The Lesson study for this week is on the Bible for daily wisdom. The problem that exists with all of us is that sometimes we insert our presuppositions into the Bible or any other work and create a false wisdom. Often this is because we have taken something out of it’s context or applied a context that is of our own creation. So instead of looking for truth we create our own truth.

Jonathan Gallagher in his lesson study for this week (Lesson #11 for June 16, 2007) at min. 21 says the following:

What’s the Context? Because if you don’t know the context of scripture like if you don’t know the context of any other information you can get it wildly wrong.

Earlier Jonathan at minute 10.43 said:

…especially the whole idea of scrutiny. God invites our scrutiny, C.S. Lewis wrote on God in the Dock that God was on trial. And indeed from the Great Controversy perspective that is exactly what’s happening. God is on trial He invites our attention He invites our investigation…

That may sound good but it is totally opposite of what C.S. Lewis meant. Lewis is writing against the idea that we are the judge of God. From Wikipedia:

God in the Dock is a collection of essays and speeches from C. S. Lewis. Its title implies "God on Trial" for those unfamiliar with the British English phrase " in the dock" (defendants are placed in a "dock" - a half height open topped box), and is based on an analogy made by Lewis suggesting that modern human beings, rather than seeing themselves as standing before God in judgment, prefer to place God on trial while acting as his judge.

As this blog has noted before this idea that mankind or anyone else has the ability or knowledge necessary to act as a judge of God is really quite absurd and to hear Gallagher acknowledge that it is the Great Controversy perspective should give all of us pause as to whether such a perspective is true. Strangely it is an outgrowth of the old Investigative Judgment which originally saw the judgment as God judging the righteous dead, then moving on to a judgment of the righteous living. This view being over 150 years old no longer seems to be accurate so many in the SDA church have changed to a view that somehow this is a judgment of God by heavenly beings and supposed beings from unfallen planets. Since this view has absolutely no affect upon anyone on earth it has raised a new view that 1844 and the Investigative Judgment is God raising up the SDA church who presents the Great Controversy perspective to the world (there is also a last generation perfection concept but I won’t get into that today). This perspective is apparently inclusive of the idea that God is on trial.
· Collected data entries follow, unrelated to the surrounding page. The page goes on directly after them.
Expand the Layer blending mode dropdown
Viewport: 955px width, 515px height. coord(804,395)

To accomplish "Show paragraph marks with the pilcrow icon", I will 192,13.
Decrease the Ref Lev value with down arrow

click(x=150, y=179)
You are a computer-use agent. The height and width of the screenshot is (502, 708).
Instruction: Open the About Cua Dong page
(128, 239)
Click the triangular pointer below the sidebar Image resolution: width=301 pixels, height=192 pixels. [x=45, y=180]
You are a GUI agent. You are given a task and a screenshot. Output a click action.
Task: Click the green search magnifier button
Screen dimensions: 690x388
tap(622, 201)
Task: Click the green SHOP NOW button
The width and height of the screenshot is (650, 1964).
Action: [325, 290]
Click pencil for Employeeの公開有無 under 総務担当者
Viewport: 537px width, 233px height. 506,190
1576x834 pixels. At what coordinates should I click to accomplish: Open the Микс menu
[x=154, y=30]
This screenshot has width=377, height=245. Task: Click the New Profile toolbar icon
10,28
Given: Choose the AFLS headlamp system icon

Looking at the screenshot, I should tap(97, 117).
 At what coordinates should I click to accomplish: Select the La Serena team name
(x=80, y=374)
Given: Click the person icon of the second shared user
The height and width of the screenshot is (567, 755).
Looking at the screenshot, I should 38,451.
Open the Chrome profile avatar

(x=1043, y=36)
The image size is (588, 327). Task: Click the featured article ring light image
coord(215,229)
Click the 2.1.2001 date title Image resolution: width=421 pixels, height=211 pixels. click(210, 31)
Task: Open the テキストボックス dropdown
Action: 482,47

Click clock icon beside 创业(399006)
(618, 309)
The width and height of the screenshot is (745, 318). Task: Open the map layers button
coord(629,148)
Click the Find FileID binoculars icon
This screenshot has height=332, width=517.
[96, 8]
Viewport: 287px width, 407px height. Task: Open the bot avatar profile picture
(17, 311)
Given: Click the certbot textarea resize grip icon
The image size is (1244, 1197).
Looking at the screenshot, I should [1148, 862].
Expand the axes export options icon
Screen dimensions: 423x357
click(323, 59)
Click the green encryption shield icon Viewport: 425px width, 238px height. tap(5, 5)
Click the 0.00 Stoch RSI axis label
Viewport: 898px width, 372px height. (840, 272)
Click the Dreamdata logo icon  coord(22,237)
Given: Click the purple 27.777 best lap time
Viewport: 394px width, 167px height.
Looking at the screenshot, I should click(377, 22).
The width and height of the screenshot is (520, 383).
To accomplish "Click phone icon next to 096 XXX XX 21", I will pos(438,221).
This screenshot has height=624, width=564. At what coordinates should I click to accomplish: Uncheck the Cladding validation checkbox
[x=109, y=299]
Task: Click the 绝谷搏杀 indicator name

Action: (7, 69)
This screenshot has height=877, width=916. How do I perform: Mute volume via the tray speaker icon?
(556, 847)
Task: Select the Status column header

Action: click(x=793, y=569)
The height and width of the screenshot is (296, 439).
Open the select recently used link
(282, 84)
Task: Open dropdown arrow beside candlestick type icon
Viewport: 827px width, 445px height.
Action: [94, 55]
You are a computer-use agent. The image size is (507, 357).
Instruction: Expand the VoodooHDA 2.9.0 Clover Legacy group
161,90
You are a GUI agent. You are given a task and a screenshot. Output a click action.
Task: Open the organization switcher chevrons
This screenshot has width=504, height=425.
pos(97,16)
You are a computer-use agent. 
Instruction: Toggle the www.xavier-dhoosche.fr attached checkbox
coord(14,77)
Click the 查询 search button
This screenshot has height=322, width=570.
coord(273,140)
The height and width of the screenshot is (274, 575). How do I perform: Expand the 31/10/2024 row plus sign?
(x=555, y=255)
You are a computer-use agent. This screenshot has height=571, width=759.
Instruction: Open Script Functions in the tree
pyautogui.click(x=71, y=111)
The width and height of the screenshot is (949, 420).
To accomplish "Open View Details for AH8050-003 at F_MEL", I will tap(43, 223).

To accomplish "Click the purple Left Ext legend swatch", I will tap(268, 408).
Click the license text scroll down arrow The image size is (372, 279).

Here is one of my earlier articles about C.S. Lewis’ statement and our penchant for believing that God is on trial.

Is God On Trial?

As well as a response to a Clifford Goldstein article Judging the Judge.

Here is the quote from Lewis:

The ancient man approached God...as the accused person approaches his judge. For the modern man the roles are reversed. He is the judge: God in the dock. He is quite a kindly judge: if God should have a reasonable defense for being the god who permits war, poverty, and disease, he is ready to listen to it. The trial may even end in God's acquittal. But the important thing is that man is on the bench and God is in the dock.

Oh! How arrogant we can be! How could we think that we could be more loving than the God, who is love? How could we think that we could be more just than the very Being who defines justice? “

1 comment:

Paul W said...

Ron,

Thank you for this post. I agree so much with what you say. This is one part of "traditional" Adventist theology that makes me cringe. Actually, too much of it makes me cringe! But for some reason, I have become a part of SDAism and feel that is right presently for me to stay.

I would like you to post on why you chose to continue to be identified with Adventism. What positive aim lies behind the deconstruction you engage in on this blog?